* _Information given_
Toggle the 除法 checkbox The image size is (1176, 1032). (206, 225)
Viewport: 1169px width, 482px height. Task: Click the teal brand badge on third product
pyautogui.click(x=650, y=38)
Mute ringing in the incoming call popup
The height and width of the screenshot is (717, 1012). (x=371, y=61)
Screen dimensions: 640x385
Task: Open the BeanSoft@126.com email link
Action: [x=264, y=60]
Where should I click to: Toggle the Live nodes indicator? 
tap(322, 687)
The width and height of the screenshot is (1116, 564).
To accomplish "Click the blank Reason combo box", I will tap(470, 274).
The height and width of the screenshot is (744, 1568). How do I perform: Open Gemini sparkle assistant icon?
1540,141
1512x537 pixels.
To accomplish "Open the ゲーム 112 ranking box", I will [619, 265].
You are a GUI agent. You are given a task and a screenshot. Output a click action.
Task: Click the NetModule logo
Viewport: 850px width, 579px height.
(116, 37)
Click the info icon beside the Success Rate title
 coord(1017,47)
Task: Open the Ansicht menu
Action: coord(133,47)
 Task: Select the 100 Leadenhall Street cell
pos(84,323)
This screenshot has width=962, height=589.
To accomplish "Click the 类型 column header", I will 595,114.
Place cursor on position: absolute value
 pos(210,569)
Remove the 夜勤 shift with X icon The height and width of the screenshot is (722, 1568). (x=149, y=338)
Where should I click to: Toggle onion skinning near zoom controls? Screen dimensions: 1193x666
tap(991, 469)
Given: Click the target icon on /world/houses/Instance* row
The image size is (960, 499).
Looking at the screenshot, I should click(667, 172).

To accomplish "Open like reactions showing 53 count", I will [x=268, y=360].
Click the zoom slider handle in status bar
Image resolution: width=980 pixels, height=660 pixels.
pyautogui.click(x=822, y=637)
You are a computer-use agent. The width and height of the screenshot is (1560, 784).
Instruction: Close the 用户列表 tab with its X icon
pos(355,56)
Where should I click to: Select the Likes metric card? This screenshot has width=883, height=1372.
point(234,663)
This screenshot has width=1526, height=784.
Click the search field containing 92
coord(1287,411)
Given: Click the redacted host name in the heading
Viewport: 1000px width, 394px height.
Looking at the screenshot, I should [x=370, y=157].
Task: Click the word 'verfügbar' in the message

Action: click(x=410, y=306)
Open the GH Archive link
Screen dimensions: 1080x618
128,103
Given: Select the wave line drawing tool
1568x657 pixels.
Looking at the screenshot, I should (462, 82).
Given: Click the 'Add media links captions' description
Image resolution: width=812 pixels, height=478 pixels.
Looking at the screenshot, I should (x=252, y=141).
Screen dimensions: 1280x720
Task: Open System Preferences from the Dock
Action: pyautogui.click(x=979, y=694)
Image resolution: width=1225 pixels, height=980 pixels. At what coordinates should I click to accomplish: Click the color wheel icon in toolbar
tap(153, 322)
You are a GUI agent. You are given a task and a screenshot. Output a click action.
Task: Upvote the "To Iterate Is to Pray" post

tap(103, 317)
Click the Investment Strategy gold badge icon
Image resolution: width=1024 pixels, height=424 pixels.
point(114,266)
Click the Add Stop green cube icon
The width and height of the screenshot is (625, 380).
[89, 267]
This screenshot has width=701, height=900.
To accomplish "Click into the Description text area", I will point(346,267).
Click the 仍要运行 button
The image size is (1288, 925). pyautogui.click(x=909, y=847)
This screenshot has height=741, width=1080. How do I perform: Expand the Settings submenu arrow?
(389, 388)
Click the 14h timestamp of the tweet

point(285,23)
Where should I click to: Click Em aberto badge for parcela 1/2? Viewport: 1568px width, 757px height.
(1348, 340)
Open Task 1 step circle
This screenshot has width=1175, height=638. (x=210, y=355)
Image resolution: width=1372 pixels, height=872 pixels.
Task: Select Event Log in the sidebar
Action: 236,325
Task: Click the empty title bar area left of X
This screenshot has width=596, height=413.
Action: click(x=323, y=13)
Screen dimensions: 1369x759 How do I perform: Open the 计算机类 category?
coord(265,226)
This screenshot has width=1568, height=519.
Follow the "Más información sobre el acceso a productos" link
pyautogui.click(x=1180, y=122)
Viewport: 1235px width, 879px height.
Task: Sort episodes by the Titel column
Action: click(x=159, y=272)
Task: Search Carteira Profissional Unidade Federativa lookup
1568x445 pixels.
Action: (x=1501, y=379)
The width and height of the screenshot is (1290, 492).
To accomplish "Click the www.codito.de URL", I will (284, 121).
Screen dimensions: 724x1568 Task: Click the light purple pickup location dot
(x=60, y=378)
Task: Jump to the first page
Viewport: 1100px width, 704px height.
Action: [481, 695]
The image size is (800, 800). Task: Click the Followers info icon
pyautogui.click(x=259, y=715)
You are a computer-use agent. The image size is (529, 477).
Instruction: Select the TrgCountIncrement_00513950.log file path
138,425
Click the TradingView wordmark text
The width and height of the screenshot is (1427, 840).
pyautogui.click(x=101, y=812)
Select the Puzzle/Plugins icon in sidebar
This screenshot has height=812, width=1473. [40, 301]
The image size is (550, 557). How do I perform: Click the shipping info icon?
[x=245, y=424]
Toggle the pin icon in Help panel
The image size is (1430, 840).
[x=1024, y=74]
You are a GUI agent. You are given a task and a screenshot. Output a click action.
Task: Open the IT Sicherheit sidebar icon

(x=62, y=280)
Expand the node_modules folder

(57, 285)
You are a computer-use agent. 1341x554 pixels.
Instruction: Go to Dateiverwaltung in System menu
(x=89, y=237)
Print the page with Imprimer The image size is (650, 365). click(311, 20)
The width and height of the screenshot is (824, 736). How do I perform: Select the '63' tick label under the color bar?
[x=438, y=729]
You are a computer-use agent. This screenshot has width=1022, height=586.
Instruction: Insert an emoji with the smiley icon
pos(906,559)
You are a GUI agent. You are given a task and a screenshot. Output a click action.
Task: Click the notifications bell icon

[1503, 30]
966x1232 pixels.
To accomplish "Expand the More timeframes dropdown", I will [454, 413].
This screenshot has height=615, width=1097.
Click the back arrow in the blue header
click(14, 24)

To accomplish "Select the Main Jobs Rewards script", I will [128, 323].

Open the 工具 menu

* _Exercise goal_
Set down every entry once more, exactly as it was written above.

* _Response for this exercise_
Toggle the 除法 checkbox The image size is (1176, 1032). (206, 225)
Viewport: 1169px width, 482px height. Task: Click the teal brand badge on third product
pyautogui.click(x=650, y=38)
Mute ringing in the incoming call popup
The height and width of the screenshot is (717, 1012). (x=371, y=61)
Screen dimensions: 640x385
Task: Open the BeanSoft@126.com email link
Action: [x=264, y=60]
Where should I click to: Toggle the Live nodes indicator? 
tap(322, 687)
The width and height of the screenshot is (1116, 564).
To accomplish "Click the blank Reason combo box", I will tap(470, 274).
The height and width of the screenshot is (744, 1568). How do I perform: Open Gemini sparkle assistant icon?
1540,141
1512x537 pixels.
To accomplish "Open the ゲーム 112 ranking box", I will [619, 265].
You are a GUI agent. You are given a task and a screenshot. Output a click action.
Task: Click the NetModule logo
Viewport: 850px width, 579px height.
(116, 37)
Click the info icon beside the Success Rate title
 coord(1017,47)
Task: Open the Ansicht menu
Action: coord(133,47)
 Task: Select the 100 Leadenhall Street cell
pos(84,323)
This screenshot has width=962, height=589.
To accomplish "Click the 类型 column header", I will 595,114.
Place cursor on position: absolute value
 pos(210,569)
Remove the 夜勤 shift with X icon The height and width of the screenshot is (722, 1568). (x=149, y=338)
Where should I click to: Toggle onion skinning near zoom controls? Screen dimensions: 1193x666
tap(991, 469)
Given: Click the target icon on /world/houses/Instance* row
The image size is (960, 499).
Looking at the screenshot, I should click(667, 172).

To accomplish "Open like reactions showing 53 count", I will [x=268, y=360].
Click the zoom slider handle in status bar
Image resolution: width=980 pixels, height=660 pixels.
pyautogui.click(x=822, y=637)
You are a computer-use agent. The width and height of the screenshot is (1560, 784).
Instruction: Close the 用户列表 tab with its X icon
pos(355,56)
Where should I click to: Select the Likes metric card? This screenshot has width=883, height=1372.
point(234,663)
This screenshot has width=1526, height=784.
Click the search field containing 92
coord(1287,411)
Given: Click the redacted host name in the heading
Viewport: 1000px width, 394px height.
Looking at the screenshot, I should [x=370, y=157].
Task: Click the word 'verfügbar' in the message

Action: click(x=410, y=306)
Open the GH Archive link
Screen dimensions: 1080x618
128,103
Given: Select the wave line drawing tool
1568x657 pixels.
Looking at the screenshot, I should (462, 82).
Given: Click the 'Add media links captions' description
Image resolution: width=812 pixels, height=478 pixels.
Looking at the screenshot, I should (x=252, y=141).
Screen dimensions: 1280x720
Task: Open System Preferences from the Dock
Action: pyautogui.click(x=979, y=694)
Image resolution: width=1225 pixels, height=980 pixels. At what coordinates should I click to accomplish: Click the color wheel icon in toolbar
tap(153, 322)
You are a GUI agent. You are given a task and a screenshot. Output a click action.
Task: Upvote the "To Iterate Is to Pray" post

tap(103, 317)
Click the Investment Strategy gold badge icon
Image resolution: width=1024 pixels, height=424 pixels.
point(114,266)
Click the Add Stop green cube icon
The width and height of the screenshot is (625, 380).
[89, 267]
This screenshot has width=701, height=900.
To accomplish "Click into the Description text area", I will point(346,267).
Click the 仍要运行 button
The image size is (1288, 925). pyautogui.click(x=909, y=847)
This screenshot has height=741, width=1080. How do I perform: Expand the Settings submenu arrow?
(389, 388)
Click the 14h timestamp of the tweet

point(285,23)
Where should I click to: Click Em aberto badge for parcela 1/2? Viewport: 1568px width, 757px height.
(1348, 340)
Open Task 1 step circle
This screenshot has width=1175, height=638. (x=210, y=355)
Image resolution: width=1372 pixels, height=872 pixels.
Task: Select Event Log in the sidebar
Action: 236,325
Task: Click the empty title bar area left of X
This screenshot has width=596, height=413.
Action: click(x=323, y=13)
Screen dimensions: 1369x759 How do I perform: Open the 计算机类 category?
coord(265,226)
This screenshot has width=1568, height=519.
Follow the "Más información sobre el acceso a productos" link
pyautogui.click(x=1180, y=122)
Viewport: 1235px width, 879px height.
Task: Sort episodes by the Titel column
Action: click(x=159, y=272)
Task: Search Carteira Profissional Unidade Federativa lookup
1568x445 pixels.
Action: (x=1501, y=379)
The width and height of the screenshot is (1290, 492).
To accomplish "Click the www.codito.de URL", I will (284, 121).
Screen dimensions: 724x1568 Task: Click the light purple pickup location dot
(x=60, y=378)
Task: Jump to the first page
Viewport: 1100px width, 704px height.
Action: [481, 695]
The image size is (800, 800). Task: Click the Followers info icon
pyautogui.click(x=259, y=715)
You are a computer-use agent. The image size is (529, 477).
Instruction: Select the TrgCountIncrement_00513950.log file path
138,425
Click the TradingView wordmark text
The width and height of the screenshot is (1427, 840).
pyautogui.click(x=101, y=812)
Select the Puzzle/Plugins icon in sidebar
This screenshot has height=812, width=1473. [40, 301]
The image size is (550, 557). How do I perform: Click the shipping info icon?
[x=245, y=424]
Toggle the pin icon in Help panel
The image size is (1430, 840).
[x=1024, y=74]
You are a GUI agent. You are given a task and a screenshot. Output a click action.
Task: Open the IT Sicherheit sidebar icon

(x=62, y=280)
Expand the node_modules folder

(57, 285)
You are a computer-use agent. 1341x554 pixels.
Instruction: Go to Dateiverwaltung in System menu
(x=89, y=237)
Print the page with Imprimer The image size is (650, 365). click(311, 20)
The width and height of the screenshot is (824, 736). How do I perform: Select the '63' tick label under the color bar?
[x=438, y=729]
You are a computer-use agent. This screenshot has width=1022, height=586.
Instruction: Insert an emoji with the smiley icon
pos(906,559)
You are a GUI agent. You are given a task and a screenshot. Output a click action.
Task: Click the notifications bell icon

[1503, 30]
966x1232 pixels.
To accomplish "Expand the More timeframes dropdown", I will [454, 413].
This screenshot has height=615, width=1097.
Click the back arrow in the blue header
click(14, 24)

To accomplish "Select the Main Jobs Rewards script", I will [128, 323].

Open the 工具 menu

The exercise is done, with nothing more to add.